I keep thinking it can't be a simple as just printing four images one atop the other (presumably using a pin registration system or similar to ensure that the image you can't see under the new color layer is registered with the one you're printing). For one thing, how would one prevent the pigment in the new layer from infiltrating the old layer in the manner of a bromoil print accepting oil pigment where the gelatin is etched (will hardening each layer before proceeding be enough)? Also, how would one formulate pigmented gelatin with the transparency such an overprinting technique would require, and still achieve good saturation?

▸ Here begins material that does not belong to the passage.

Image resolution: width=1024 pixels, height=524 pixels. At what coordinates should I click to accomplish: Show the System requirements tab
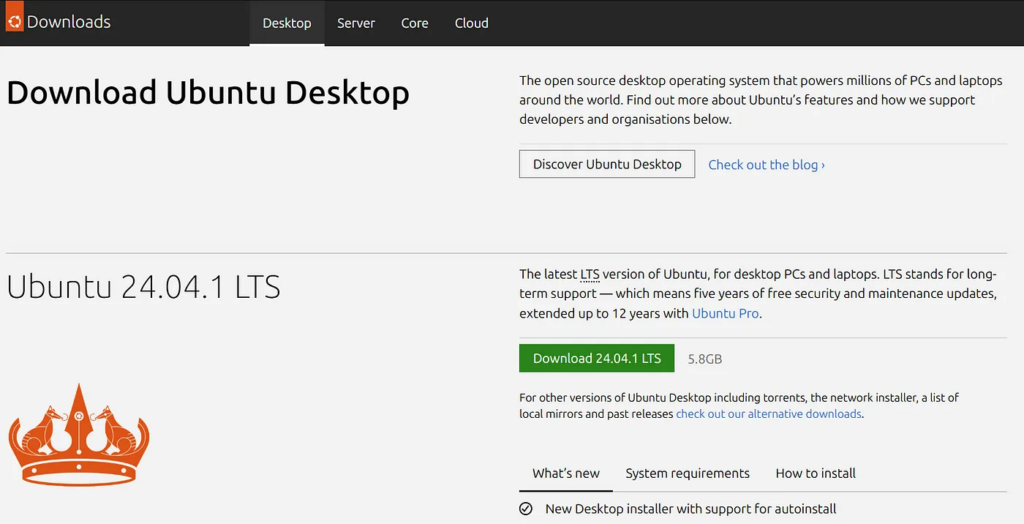click(x=687, y=473)
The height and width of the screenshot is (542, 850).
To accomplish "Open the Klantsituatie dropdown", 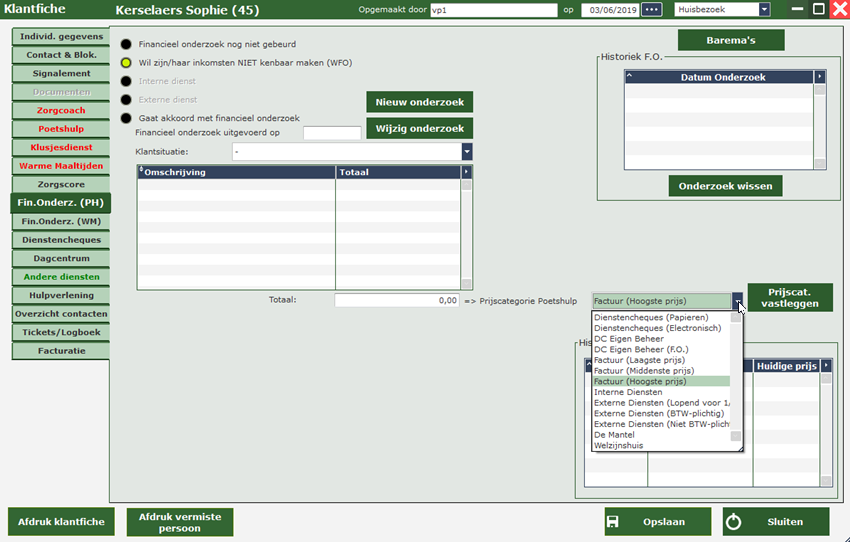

Or would transparent pigment be required, since there's certainly adequate gray tonality in traditional carbon prints (but then what keeps the yellow layer, say, from blocking the cyan and magenta layers where the yellow is 100%)?

 

What I'm leading up to here is a technique that would produce archival stability in full, lifelike color, with continuous tone (rather than half-tone like a color lithoprint), with more art and less expensive and market dependent color processing and enlarging technology; in a way, technique that might be reproducible, if adequately documented, a century from now, the way wet or dry plate and salted paper printing are reproducible now. I don't expect to get all the answers from this forum -- I expect to spend a long time in my darkroom (once I have one) and in the kitchen, learning traditional carbon printing, learning separation techniques, formulating gelatin pigment mixtures, and so forth. What I'm after here is to learn the current state of the art before going into the darkroom to reinvent the ambrotype, as it were.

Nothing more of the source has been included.